Department of Internal Medicine and Cardiology, Oslo University Hospital, Oslo, Norway

Correspondence to Eivind Berge, Department of Internal Medicine and Cardiology, Oslo University Hospital, Oslo, Norway. E-mail: eivind.berge@medisin.uio.no

Acute intracerebral haemorrhage is a devastating disease, and there are few means to affect its natural course. The general principles of effective acute stroke care apply [1], but there are no specific treatments available, except perhaps surgical evacuation of selected haematomas [2]. Haemostatic treatment with factor VIIa inhibitors has shown disappointing results, although trials of other haemostatic agents are ongoing.

It was therefore a long hope coming through when the results of the second Intensive Blood Pressure Reduction in Acute Cerebral Hemorrhage Trial (INTERACT2) were presented in 2013 [3]. The study showed that early and intensive blood pressure-lowering treatment during the first 6 h of intracerebral haemorrhage was associated with improved functional outcome 3 months later. The trial just failed to show a statistically significant difference in the primary analysis of the dichotomous modified Rankin scale, but the more sensitive ordinal method gave a statistically significant result. Subsidiary analyses have also shown consistency of results, both for important secondary effect variables (such as quality of life), and in various subgroups of patients [3]. The trial has generally been interpreted as showing a positive effect of treatment, and has had an important influence on guidelines for treatment of high blood pressure in the acute phase of intracerebral haemorrhage [1].
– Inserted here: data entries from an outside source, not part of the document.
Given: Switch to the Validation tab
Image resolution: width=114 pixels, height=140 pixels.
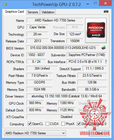Looking at the screenshot, I should pos(48,12).
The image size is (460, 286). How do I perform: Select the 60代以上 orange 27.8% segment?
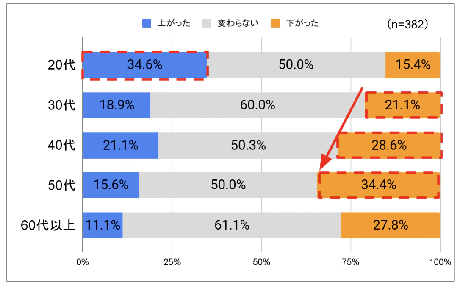pyautogui.click(x=390, y=225)
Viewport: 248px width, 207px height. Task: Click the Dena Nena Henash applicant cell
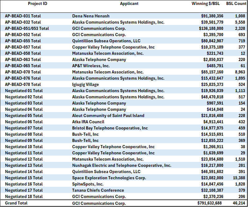91,16
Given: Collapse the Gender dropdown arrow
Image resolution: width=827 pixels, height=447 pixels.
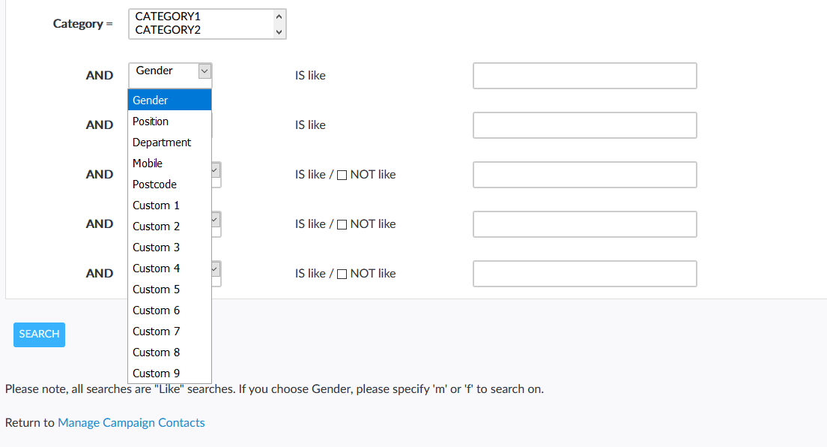Looking at the screenshot, I should tap(205, 71).
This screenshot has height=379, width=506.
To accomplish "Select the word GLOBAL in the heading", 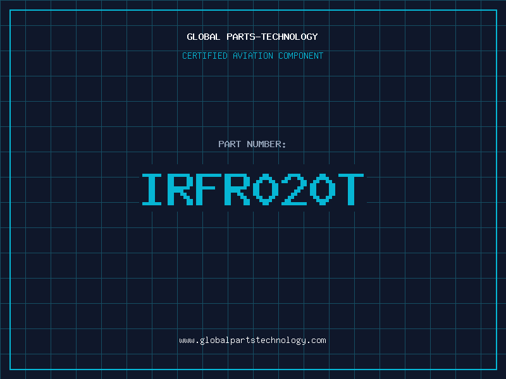I will pos(204,37).
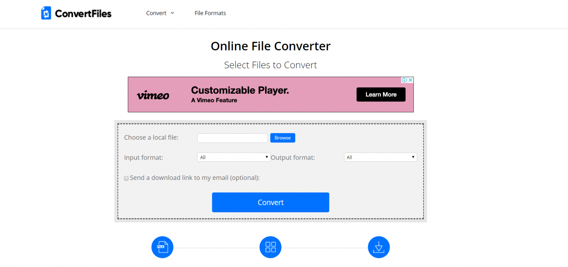
Task: Click the ConvertFiles blue document logo icon
Action: coord(46,13)

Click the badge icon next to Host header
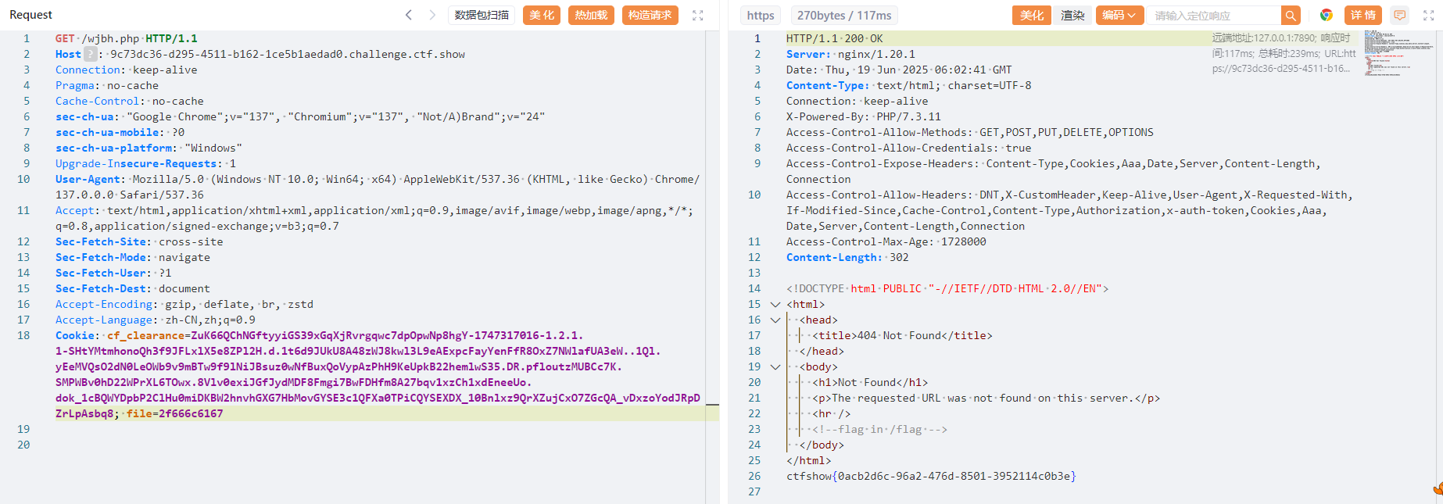(x=91, y=54)
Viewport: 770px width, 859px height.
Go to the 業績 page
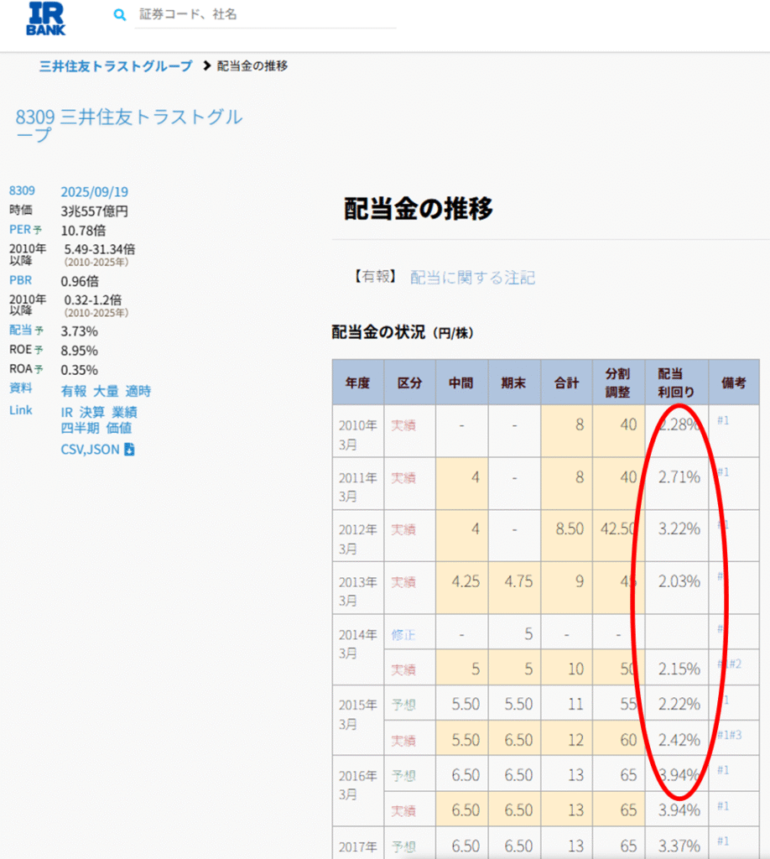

Because INTERACT2 was not clearly positive by its primary analysis, and because it is so far the only large trial of its kind, it is reassuring to see that the results can be supported by other sources of evidence. In this issue of the Journal, authors from the Stroke Acute Management with Urgent Risk Factor Assessment and Improvement – Intracerebral Hemorrhage (SAMURAI-ICH) study have looked at the effects of blood pressure-lowering in a case series of 211 Japanese patients with intracerebral haemorrhage and systolic high blood pressure over 180 mmHg [4]. Patients were treated with intravenous nicardipine within 3 h of stroke onset, and the aim was to achieve a systolic blood pressure between 120 and 160 mmHg and to keep the pressure in that range during the first 24 h [5]. The study was well done and the blood pressure reduction was impressive: the median time to reach the target blood pressure was only 30 min, and the proportion of time with blood pressure within target range was nearly 80%. In the multivariable analysis reported in this issue, there are statistically significant associations between level of relative systolic blood pressure reduction and reduction in the risk of haematoma expansion and neurological deterioration in the acute phase and functional outcome at 3 months. Data on deaths are not reported.
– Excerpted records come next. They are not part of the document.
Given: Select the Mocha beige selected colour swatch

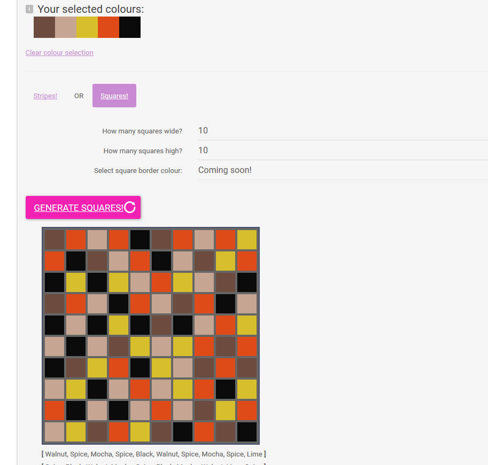Looking at the screenshot, I should [x=66, y=27].
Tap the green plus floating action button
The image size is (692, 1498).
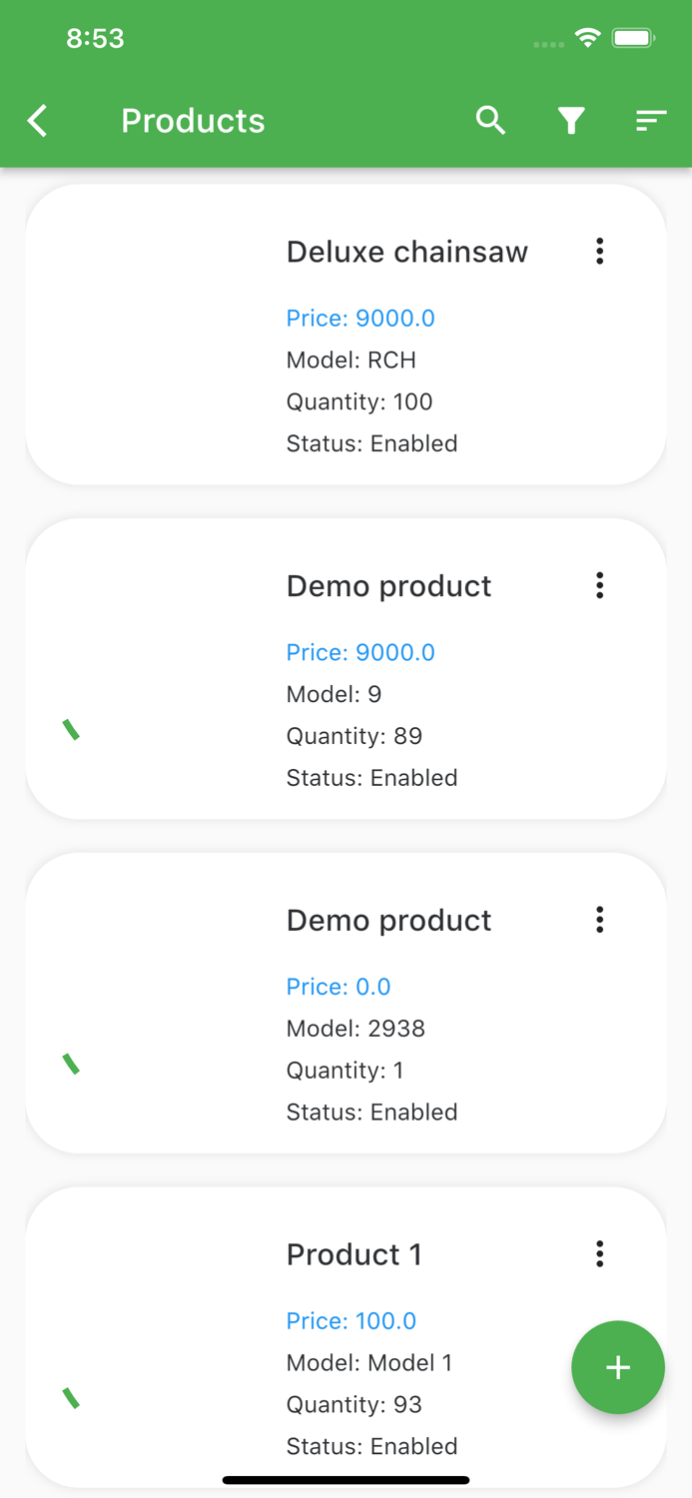point(618,1367)
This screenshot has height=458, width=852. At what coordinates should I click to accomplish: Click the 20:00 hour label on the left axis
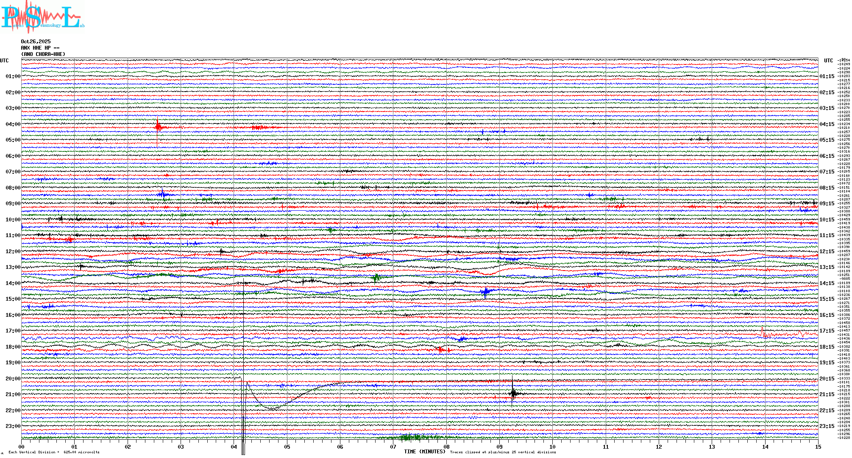pyautogui.click(x=13, y=379)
The quality of the evidence from the SAMURAI-ICH study is clearly inferior to that of INTERACT2, by the small sample size (with imprecision of estimates), the selection of Japanese patients only (with questions about generalizability), the observational study design (with potential for observer bias) and the lack of a hard and important end-point such as death. Still, the study is valuable as an opportunity to test the robustness of the findings from INTERACT2, and, importantly, the study supports the INTERACT2 conclusions in all important respects.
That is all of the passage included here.